Die Schulen sind heruntergekommen

Aber er greift zur Feder und antwortet. Nicht auf die Vorwürfe! Sein Schreiben heißt: "Kurtzer, iedoch höchstnöthiger Entwurff einer wohlbestallten Kirchen Music; nebst einigem unvorgreiflichen Bedencken vor dem Verfall derselben". Was drin steht, sind Fakten, mit denen er seit Jahren leben muss. Nicht nur, dass die Schule heruntergekommen und die Schüleranzahl auf 54 geschrumpft ist! Die meisten Jungen können kaum singen. Der Schnitt: "17 zu gebrauchende, 20 noch nicht zu gebrauchende, und 17 untüchtige".
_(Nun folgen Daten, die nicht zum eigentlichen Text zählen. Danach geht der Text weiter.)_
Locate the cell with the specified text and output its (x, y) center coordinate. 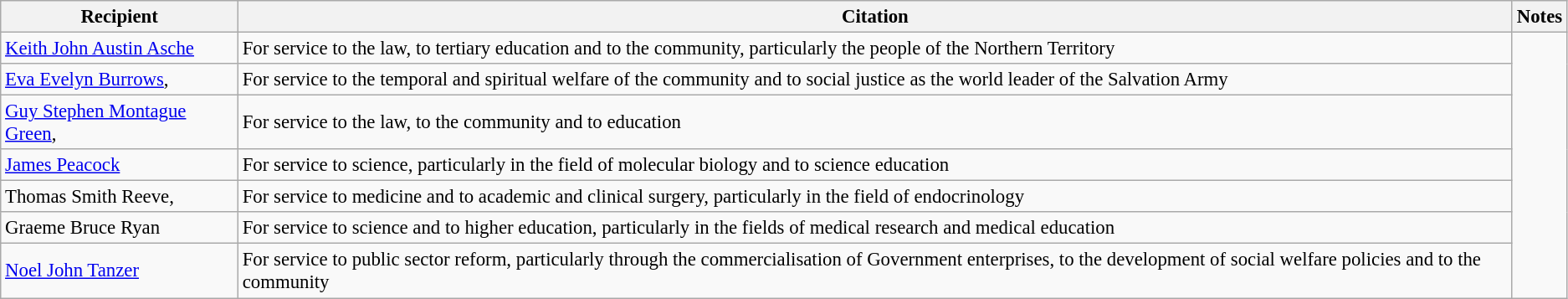
Notes (1540, 17)
Keith John Austin Asche (120, 49)
Noel John Tanzer (120, 271)
Graeme Bruce Ryan (120, 228)
Recipient (120, 17)
Thomas Smith Reeve, (120, 197)
Citation (875, 17)
For service to the temporal and spiritual welfare of the community and to social justice as the world leader of the Salvation Army (875, 79)
For service to the law, to tertiary education and to the community, particularly the people of the Northern Territory (875, 49)
For service to medicine and to academic and clinical surgery, particularly in the field of endocrinology (875, 197)
Guy Stephen Montague Green, (120, 122)
For service to science, particularly in the field of molecular biology and to science education (875, 165)
For service to the law, to the community and to education (875, 122)
James Peacock (120, 165)
For service to science and to higher education, particularly in the fields of medical research and medical education (875, 228)
Eva Evelyn Burrows, (120, 79)
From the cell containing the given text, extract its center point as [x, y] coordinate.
Bach konnte kaum noch auf Studenten zurückgreifen

Einst hatte in seinem Vertrag gestanden, Bach könne bei Neuzugängen über die Aufnahme mitentscheiden. Stattdessen "kann nicht unberühret bleiben, daß durch bißherige receptio so vieler untüchtigen und zur music sich gar nicht schickenden Knaben die Music nothwendig sich hat verringern und ins abnehmen gerathen müssen". Gleichzeitig wird es immer schwieriger, auf Studenten zurückzugreifen. "Die Herrn Studiosi haben sich willig finden laßen, in Hoffnung, daß ein oder anderer…mit einem stipendio oder honorario würde begnadiget werden".

Bachs trauriges Fazit

Doch jetzt sollen alle unentgeltlich spielen. Der Komponist der Matthäuspassion ist verzweifelt. Sein trauriges Fazit: "daß mir die Kräffte benommen werden, die Music in beßeren Stand zu setzen". Bach stößt auf taube Ohren. Er wird vorerst damit leben müssenmit "einer wunderlichen und der Music wenig ergebenen Obrigkeit. In Verdruß, Neid und Verfolgung. Dieser Dienst ist bey weitem nicht so erklecklich als mann mir Ihn beschrieben".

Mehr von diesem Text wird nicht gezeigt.